The new study adds estimates for people who haven’t been diagnosed yet ($18 billion), women who develop diabetes temporarily during pregnancy ($636 million) and those on track to develop diabetes, an increasingly common condition called pre-diabetes ($25 billion).
“Diabetes has not seen a decline or even a plateauing, and the death rate from diabetes continues to rise,” said Dana Haza, senior director of the National Changing Diabetes Program, an effort Novo Nordisk began in 2005 to improve diabetes care and prevention in the U.S.

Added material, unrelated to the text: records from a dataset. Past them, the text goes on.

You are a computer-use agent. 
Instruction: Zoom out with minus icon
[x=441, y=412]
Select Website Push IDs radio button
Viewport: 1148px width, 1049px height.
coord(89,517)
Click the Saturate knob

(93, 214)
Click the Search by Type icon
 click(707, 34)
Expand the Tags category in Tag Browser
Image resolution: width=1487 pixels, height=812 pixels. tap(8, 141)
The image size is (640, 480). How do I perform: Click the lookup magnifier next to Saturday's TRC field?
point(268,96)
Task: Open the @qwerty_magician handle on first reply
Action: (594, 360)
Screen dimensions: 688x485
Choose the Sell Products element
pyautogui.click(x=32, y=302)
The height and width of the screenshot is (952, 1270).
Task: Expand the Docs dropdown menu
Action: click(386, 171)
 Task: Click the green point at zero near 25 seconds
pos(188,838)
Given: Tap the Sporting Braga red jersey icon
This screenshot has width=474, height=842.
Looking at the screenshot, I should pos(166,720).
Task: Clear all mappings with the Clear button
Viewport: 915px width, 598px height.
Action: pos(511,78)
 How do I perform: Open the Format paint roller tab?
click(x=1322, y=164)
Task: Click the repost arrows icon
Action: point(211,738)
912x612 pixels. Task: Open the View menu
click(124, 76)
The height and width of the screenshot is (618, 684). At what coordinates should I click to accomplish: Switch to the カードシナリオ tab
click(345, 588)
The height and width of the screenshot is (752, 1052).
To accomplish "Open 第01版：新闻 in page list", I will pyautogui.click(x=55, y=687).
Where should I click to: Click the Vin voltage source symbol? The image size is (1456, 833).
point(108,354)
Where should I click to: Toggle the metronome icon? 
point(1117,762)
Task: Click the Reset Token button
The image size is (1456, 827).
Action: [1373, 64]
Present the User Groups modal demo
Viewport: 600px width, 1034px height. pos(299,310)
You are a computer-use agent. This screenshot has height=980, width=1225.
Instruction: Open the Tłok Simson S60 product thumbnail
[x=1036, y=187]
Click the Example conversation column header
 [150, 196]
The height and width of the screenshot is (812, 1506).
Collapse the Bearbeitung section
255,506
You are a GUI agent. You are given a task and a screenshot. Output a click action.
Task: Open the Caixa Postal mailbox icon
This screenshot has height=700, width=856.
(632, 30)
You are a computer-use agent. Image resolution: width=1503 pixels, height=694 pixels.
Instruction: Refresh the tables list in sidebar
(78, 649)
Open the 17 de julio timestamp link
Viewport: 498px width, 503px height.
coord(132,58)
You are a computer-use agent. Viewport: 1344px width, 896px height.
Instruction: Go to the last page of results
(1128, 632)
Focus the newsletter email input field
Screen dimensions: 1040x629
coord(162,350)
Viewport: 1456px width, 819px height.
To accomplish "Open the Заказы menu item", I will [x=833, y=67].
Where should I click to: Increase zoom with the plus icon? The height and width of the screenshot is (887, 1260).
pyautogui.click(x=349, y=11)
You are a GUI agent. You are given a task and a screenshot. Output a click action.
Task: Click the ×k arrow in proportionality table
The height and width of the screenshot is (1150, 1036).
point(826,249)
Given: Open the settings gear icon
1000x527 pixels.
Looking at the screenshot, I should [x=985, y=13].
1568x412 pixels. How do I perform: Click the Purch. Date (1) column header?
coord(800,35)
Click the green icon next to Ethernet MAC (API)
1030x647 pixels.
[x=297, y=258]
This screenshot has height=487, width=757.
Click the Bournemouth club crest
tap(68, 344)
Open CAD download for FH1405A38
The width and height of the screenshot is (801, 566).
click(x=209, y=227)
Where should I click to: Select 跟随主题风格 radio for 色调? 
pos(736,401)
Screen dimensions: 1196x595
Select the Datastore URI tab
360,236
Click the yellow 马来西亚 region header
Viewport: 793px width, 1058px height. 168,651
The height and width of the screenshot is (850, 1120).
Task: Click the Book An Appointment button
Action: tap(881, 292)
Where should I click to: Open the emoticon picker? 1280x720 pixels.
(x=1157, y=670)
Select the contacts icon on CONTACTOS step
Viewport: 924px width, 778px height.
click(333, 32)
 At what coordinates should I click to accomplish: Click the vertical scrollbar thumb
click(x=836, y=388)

“The numbers just keep going higher and higher, and what we want to say is, ‘It’s time for government and businesses to focus on it,’” said Haza, who believes diabetes will be the country’s biggest health problem in the future, worsened by the obesity epidemic.
Novo Nordisk is to present the data Tuesday at a health care conference for corporate executives and then plans to publish a full report in a professional journal. The calculations are based on numbers from sources including databases on treatment of people with commercial insurance, Medicare and Medicaid, federal public health surveys and other sources.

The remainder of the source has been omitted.